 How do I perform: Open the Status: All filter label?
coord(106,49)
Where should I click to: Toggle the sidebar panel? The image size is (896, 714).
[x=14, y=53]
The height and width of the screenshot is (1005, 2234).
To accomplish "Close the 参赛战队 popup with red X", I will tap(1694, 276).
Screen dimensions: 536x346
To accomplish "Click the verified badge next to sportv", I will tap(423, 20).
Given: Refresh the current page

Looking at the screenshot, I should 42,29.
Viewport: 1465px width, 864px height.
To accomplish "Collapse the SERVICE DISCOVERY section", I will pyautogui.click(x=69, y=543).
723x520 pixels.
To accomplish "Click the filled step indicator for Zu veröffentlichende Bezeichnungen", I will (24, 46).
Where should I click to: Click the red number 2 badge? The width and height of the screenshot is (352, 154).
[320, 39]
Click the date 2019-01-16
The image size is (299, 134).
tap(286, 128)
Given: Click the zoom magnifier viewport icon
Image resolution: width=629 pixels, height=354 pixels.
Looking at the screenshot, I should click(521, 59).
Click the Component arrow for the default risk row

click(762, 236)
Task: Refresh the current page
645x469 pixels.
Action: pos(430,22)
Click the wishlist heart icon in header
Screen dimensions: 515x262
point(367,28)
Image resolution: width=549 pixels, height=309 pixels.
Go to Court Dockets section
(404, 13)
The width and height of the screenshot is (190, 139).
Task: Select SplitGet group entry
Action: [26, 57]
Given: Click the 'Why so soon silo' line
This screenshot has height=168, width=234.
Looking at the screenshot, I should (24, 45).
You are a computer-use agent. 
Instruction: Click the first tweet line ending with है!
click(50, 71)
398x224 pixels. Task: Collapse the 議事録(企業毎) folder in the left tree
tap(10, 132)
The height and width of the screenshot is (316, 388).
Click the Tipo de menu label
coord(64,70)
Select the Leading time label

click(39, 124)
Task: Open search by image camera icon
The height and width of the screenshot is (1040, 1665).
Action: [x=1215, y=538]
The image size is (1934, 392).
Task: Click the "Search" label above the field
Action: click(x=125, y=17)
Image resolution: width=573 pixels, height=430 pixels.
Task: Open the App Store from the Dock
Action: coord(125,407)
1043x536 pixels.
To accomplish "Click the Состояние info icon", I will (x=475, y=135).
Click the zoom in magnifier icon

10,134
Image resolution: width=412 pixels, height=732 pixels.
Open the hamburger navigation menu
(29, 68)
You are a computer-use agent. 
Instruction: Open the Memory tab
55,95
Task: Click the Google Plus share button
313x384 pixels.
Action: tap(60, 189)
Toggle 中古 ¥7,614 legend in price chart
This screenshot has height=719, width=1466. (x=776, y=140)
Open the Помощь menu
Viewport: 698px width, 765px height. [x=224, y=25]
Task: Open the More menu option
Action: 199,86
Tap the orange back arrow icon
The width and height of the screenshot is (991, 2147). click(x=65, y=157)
┄┄┄┄┄┄┄┄┄┄
Format these lines as a JSON list of strings, one string per line, leaving out the blank lines.

[
  " How do I perform: Open the Status: All filter label?",
  "coord(106,49)",
  "Where should I click to: Toggle the sidebar panel? The image size is (896, 714).",
  "[x=14, y=53]",
  "The height and width of the screenshot is (1005, 2234).",
  "To accomplish \"Close the 参赛战队 popup with red X\", I will tap(1694, 276).",
  "Screen dimensions: 536x346",
  "To accomplish \"Click the verified badge next to sportv\", I will tap(423, 20).",
  "Given: Refresh the current page",
  "Looking at the screenshot, I should 42,29.",
  "Viewport: 1465px width, 864px height.",
  "To accomplish \"Collapse the SERVICE DISCOVERY section\", I will pyautogui.click(x=69, y=543).",
  "723x520 pixels.",
  "To accomplish \"Click the filled step indicator for Zu veröffentlichende Bezeichnungen\", I will (24, 46).",
  "Where should I click to: Click the red number 2 badge? The width and height of the screenshot is (352, 154).",
  "[320, 39]",
  "Click the date 2019-01-16",
  "The image size is (299, 134).",
  "tap(286, 128)",
  "Given: Click the zoom magnifier viewport icon",
  "Image resolution: width=629 pixels, height=354 pixels.",
  "Looking at the screenshot, I should click(521, 59).",
  "Click the Component arrow for the default risk row",
  "click(762, 236)",
  "Task: Refresh the current page",
  "645x469 pixels.",
  "Action: pos(430,22)",
  "Click the wishlist heart icon in header",
  "Screen dimensions: 515x262",
  "point(367,28)",
  "Image resolution: width=549 pixels, height=309 pixels.",
  "Go to Court Dockets section",
  "(404, 13)",
  "The width and height of the screenshot is (190, 139).",
  "Task: Select SplitGet group entry",
  "Action: [26, 57]",
  "Given: Click the 'Why so soon silo' line",
  "This screenshot has height=168, width=234.",
  "Looking at the screenshot, I should (24, 45).",
  "You are a computer-use agent. ",
  "Instruction: Click the first tweet line ending with है!",
  "click(50, 71)",
  "398x224 pixels. Task: Collapse the 議事録(企業毎) folder in the left tree",
  "tap(10, 132)",
  "The height and width of the screenshot is (316, 388).",
  "Click the Tipo de menu label",
  "coord(64,70)",
  "Select the Leading time label",
  "click(39, 124)",
  "Task: Open search by image camera icon",
  "The height and width of the screenshot is (1040, 1665).",
  "Action: [x=1215, y=538]",
  "The image size is (1934, 392).",
  "Task: Click the \"Search\" label above the field",
  "Action: click(x=125, y=17)",
  "Image resolution: width=573 pixels, height=430 pixels.",
  "Task: Open the App Store from the Dock",
  "Action: coord(125,407)",
  "1043x536 pixels.",
  "To accomplish \"Click the Состояние info icon\", I will (x=475, y=135).",
  "Click the zoom in magnifier icon",
  "10,134",
  "Image resolution: width=412 pixels, height=732 pixels.",
  "Open the hamburger navigation menu",
  "(29, 68)",
  "You are a computer-use agent. ",
  "Instruction: Open the Memory tab",
  "55,95",
  "Task: Click the Google Plus share button",
  "313x384 pixels.",
  "Action: tap(60, 189)",
  "Toggle 中古 ¥7,614 legend in price chart",
  "This screenshot has height=719, width=1466. (x=776, y=140)",
  "Open the Помощь menu",
  "Viewport: 698px width, 765px height. [x=224, y=25]",
  "Task: Open the More menu option",
  "Action: 199,86",
  "Tap the orange back arrow icon",
  "The width and height of the screenshot is (991, 2147). click(x=65, y=157)"
]